+++ EXTRACTED RECORDS +++

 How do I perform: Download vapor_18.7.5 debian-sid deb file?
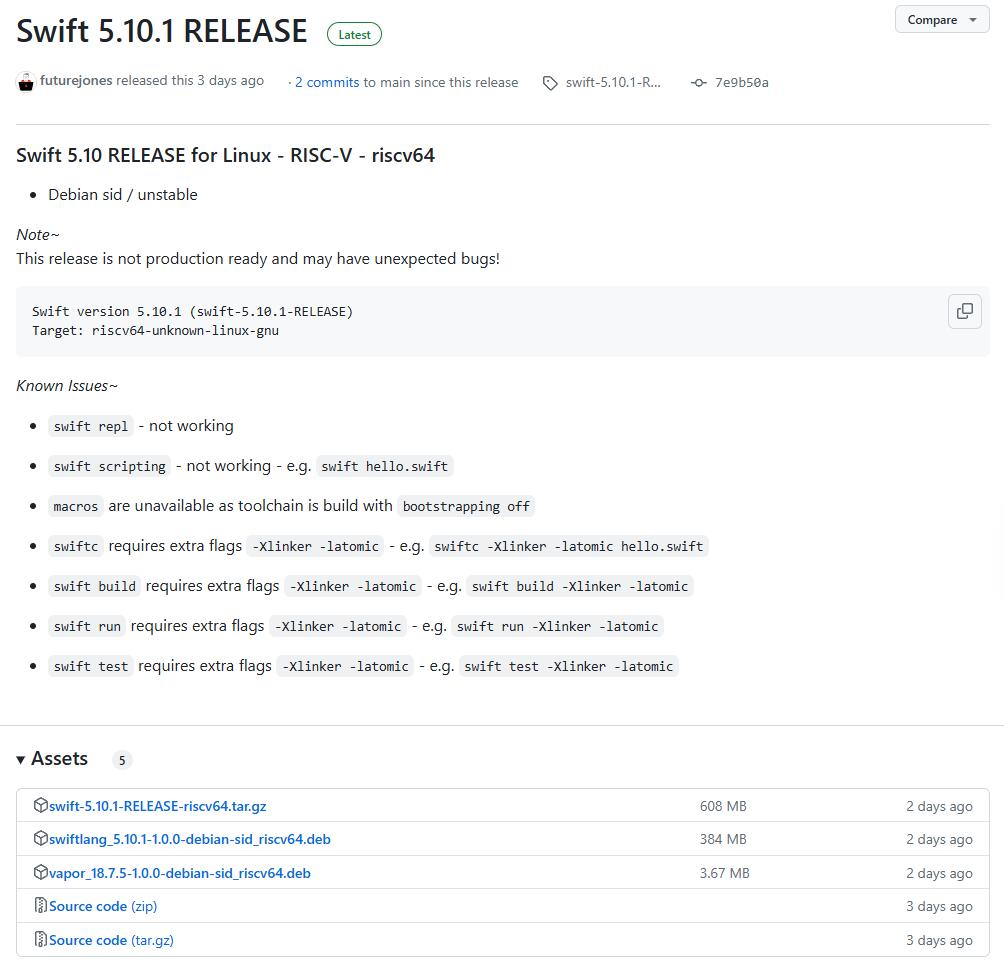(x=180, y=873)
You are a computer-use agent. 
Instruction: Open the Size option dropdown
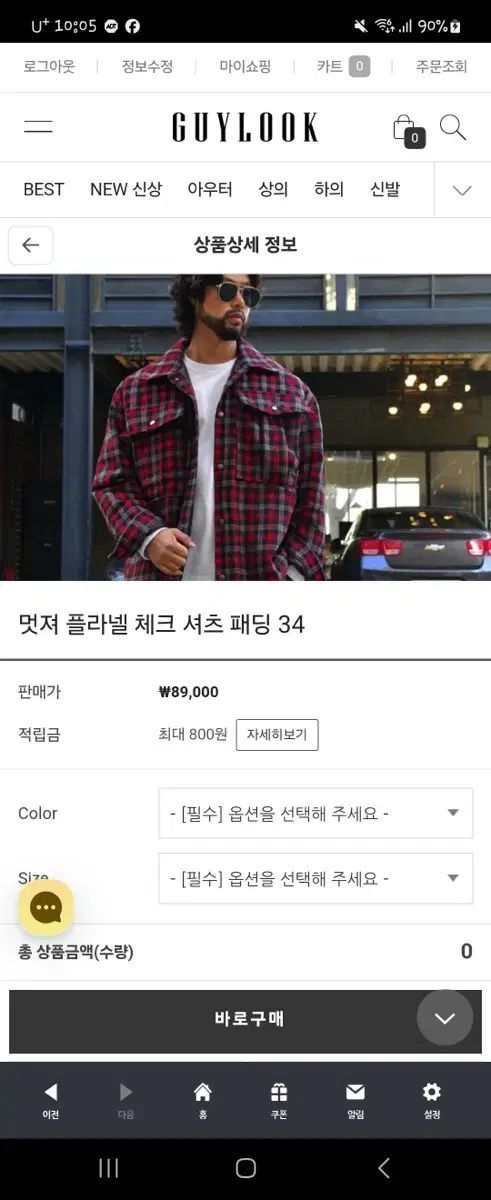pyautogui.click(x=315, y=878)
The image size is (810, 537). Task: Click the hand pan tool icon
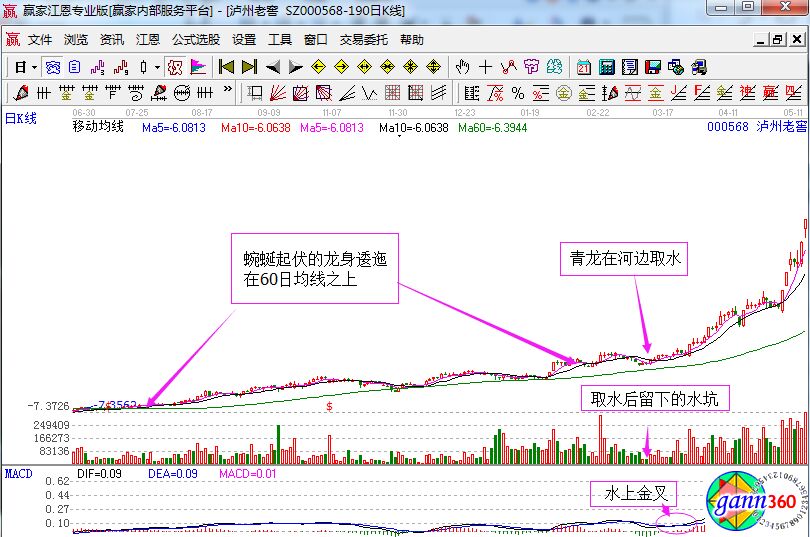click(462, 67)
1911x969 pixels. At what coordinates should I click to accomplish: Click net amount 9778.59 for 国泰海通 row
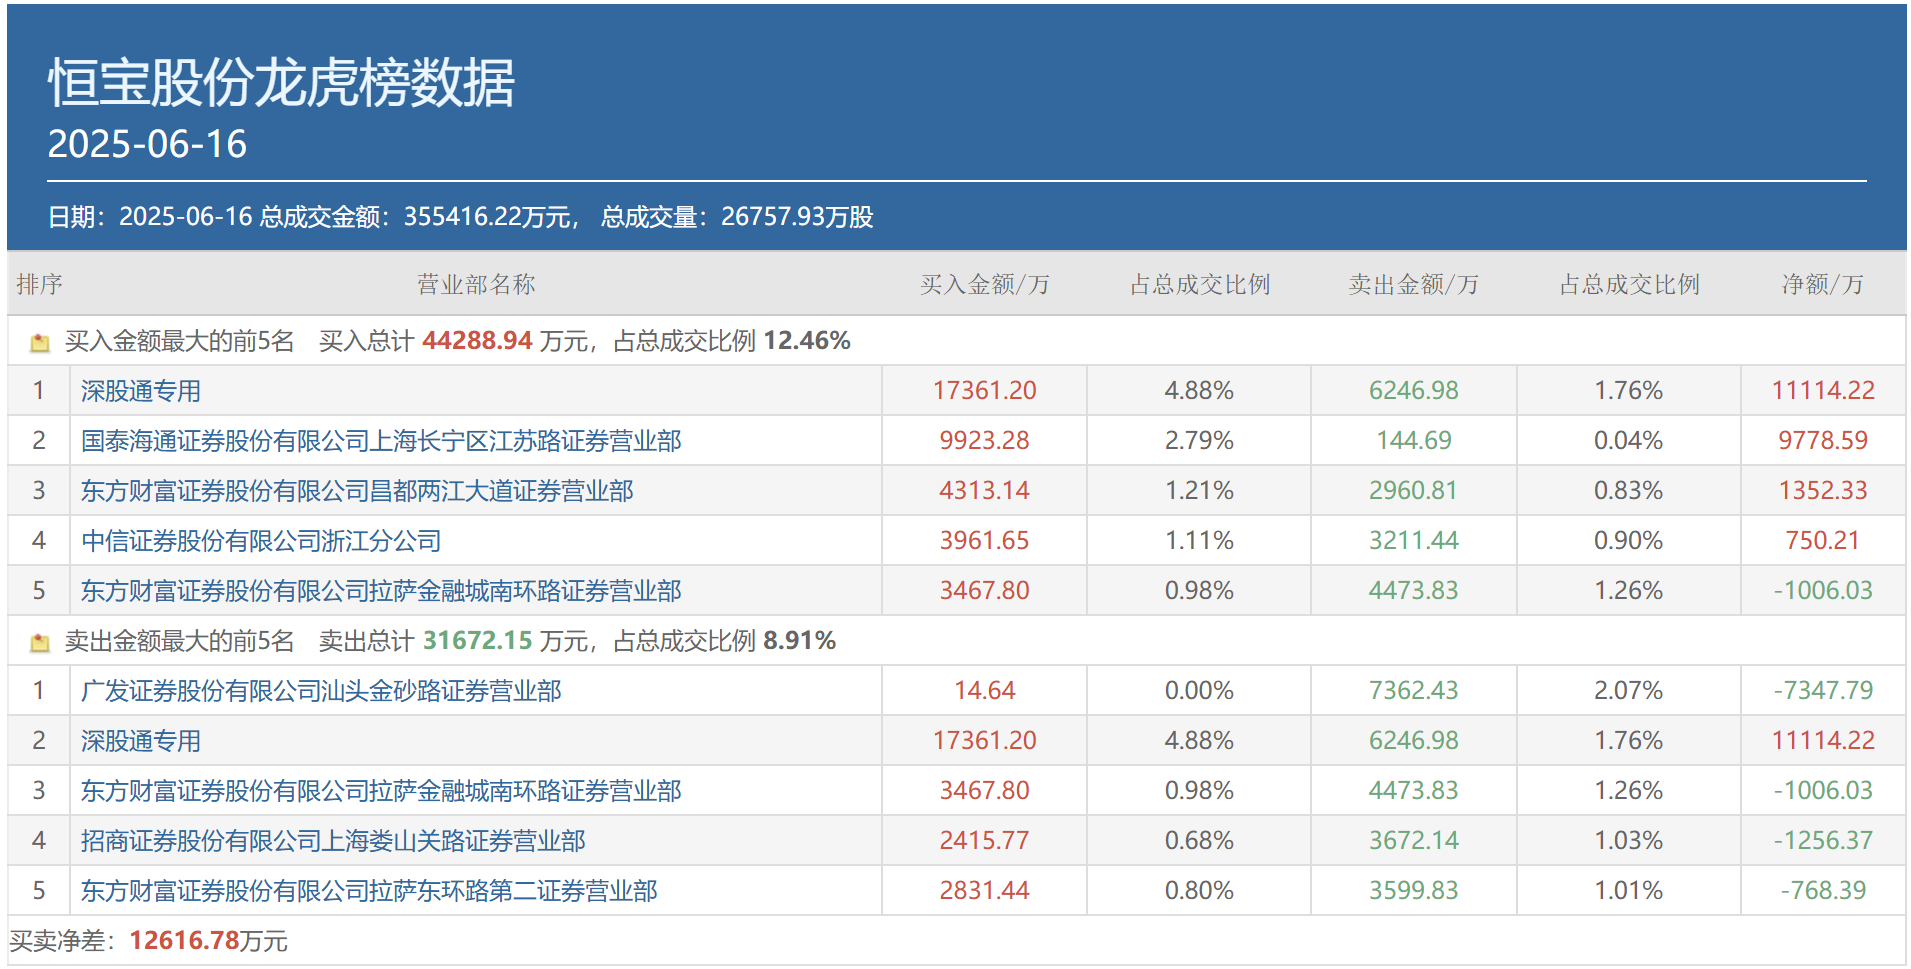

+++
+++ EXTRACTED RECORDS +++

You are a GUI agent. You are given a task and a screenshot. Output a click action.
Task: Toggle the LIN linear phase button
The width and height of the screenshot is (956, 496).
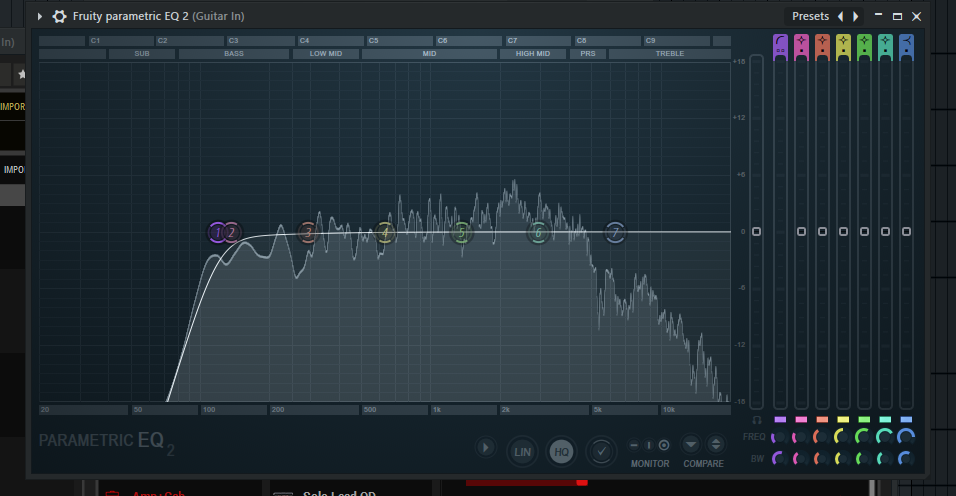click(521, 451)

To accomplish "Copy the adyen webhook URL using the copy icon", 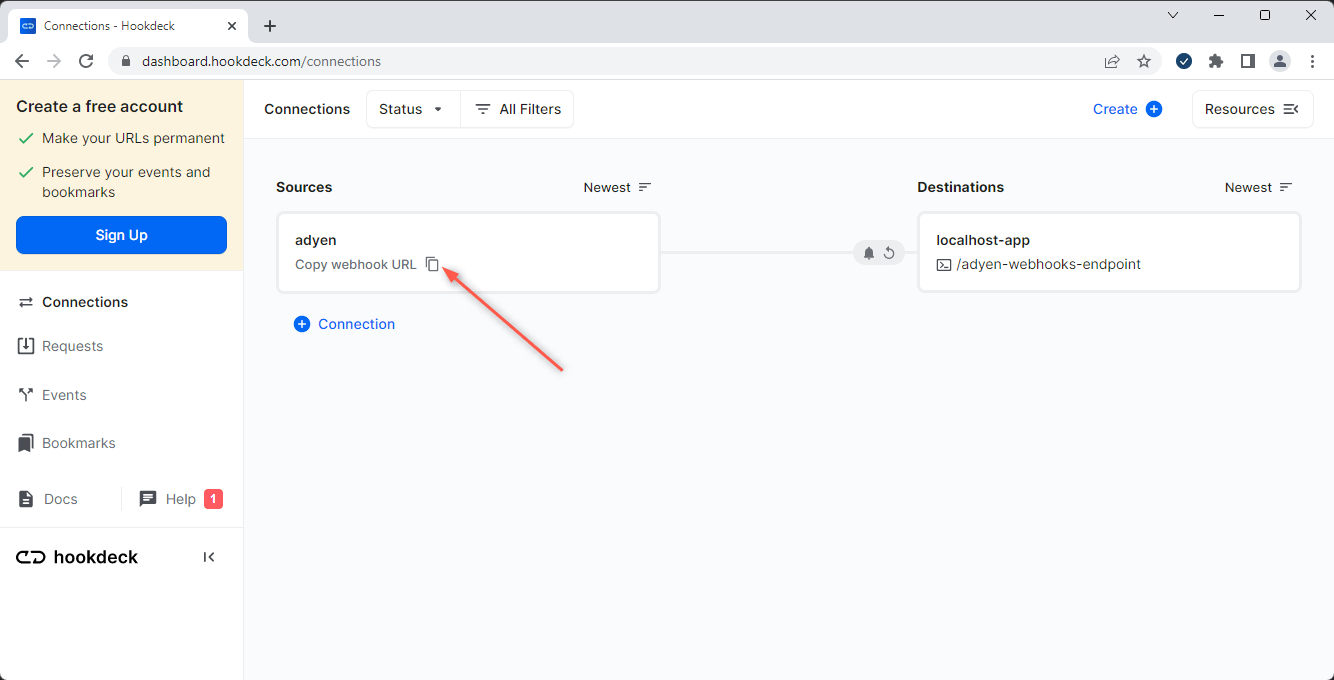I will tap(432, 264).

+++
+++ EXTRACTED RECORDS +++

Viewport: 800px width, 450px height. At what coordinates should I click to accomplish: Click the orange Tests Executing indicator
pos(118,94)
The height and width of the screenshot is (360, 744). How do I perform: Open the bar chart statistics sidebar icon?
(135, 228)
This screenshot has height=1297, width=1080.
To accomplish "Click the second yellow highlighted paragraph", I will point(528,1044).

+++

> EXERCISE DIRECTIONS: Scan the data above and report each line in which "agent" is present.

> WORKED SOLUTION:
You are a computer-use agent. 
You are a GUI agent. You are given a task and a screenshot. Output a click action.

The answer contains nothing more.